Work instruction:
The records that follow are to be transcribed in full, leaving out each picture.

Stored data
···
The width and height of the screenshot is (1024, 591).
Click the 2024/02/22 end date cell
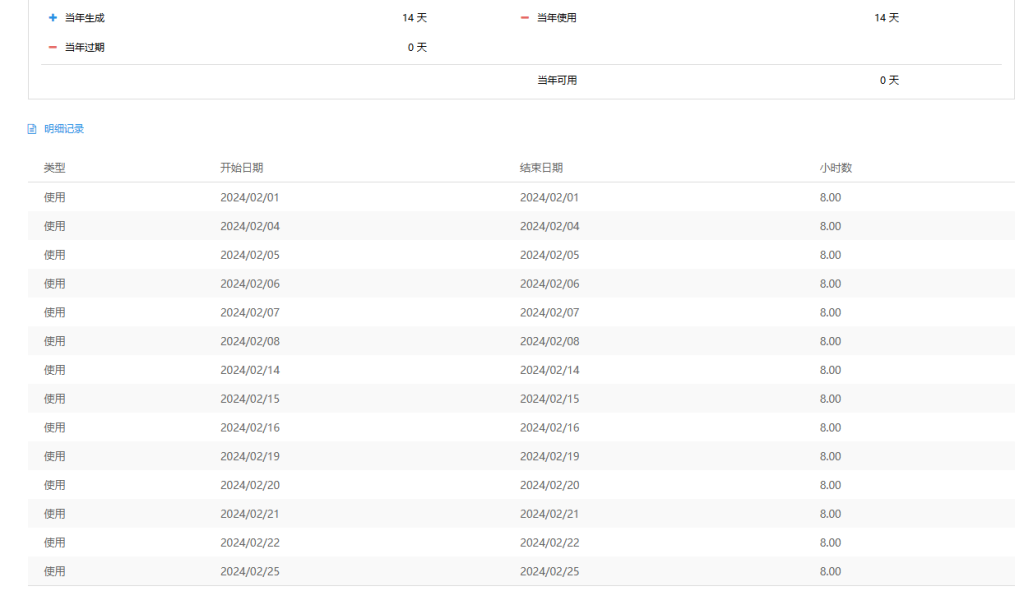(x=549, y=542)
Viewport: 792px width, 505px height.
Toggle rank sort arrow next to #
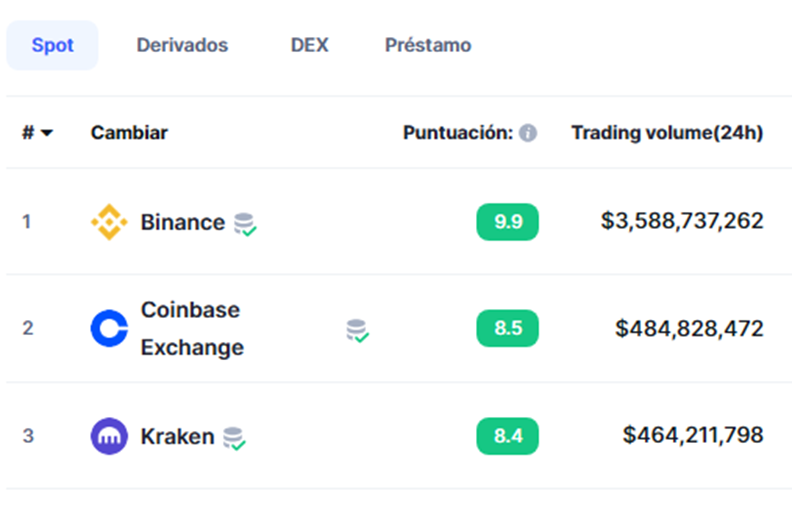click(47, 133)
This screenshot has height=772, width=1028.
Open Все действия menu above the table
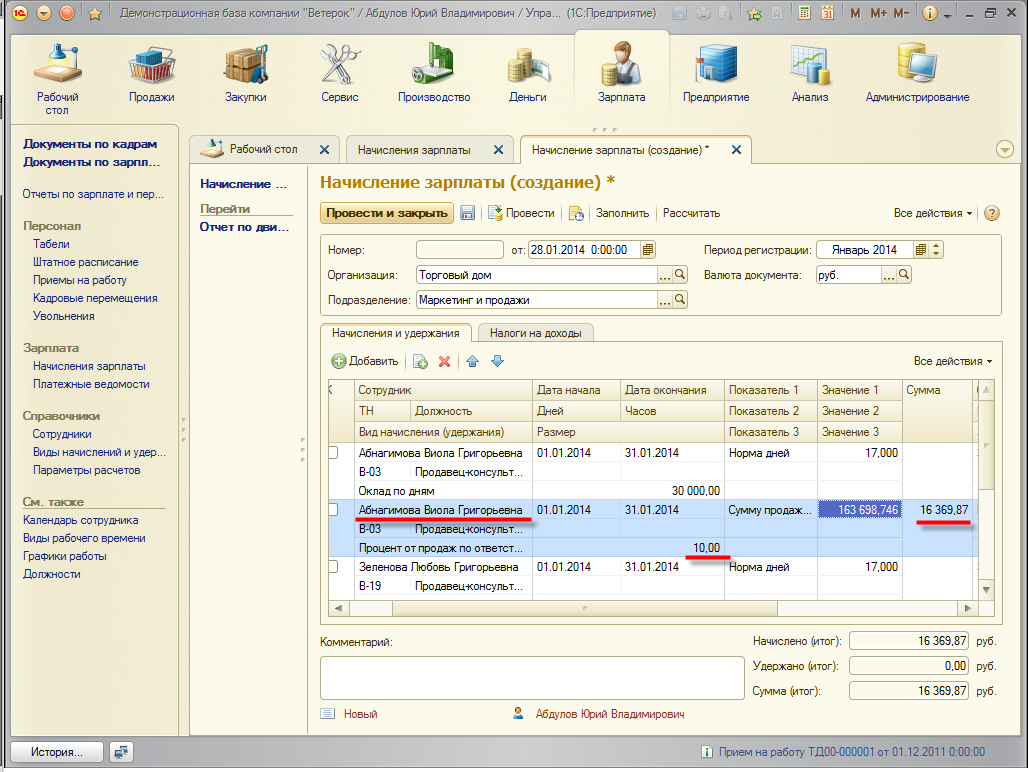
···
Answer to this problem:
The width and height of the screenshot is (1024, 591).
Click the 2024/02/22 end date cell
(x=549, y=542)
Viewport: 792px width, 505px height.
Toggle rank sort arrow next to #
click(47, 133)
This screenshot has height=772, width=1028.
Open Все действия menu above the table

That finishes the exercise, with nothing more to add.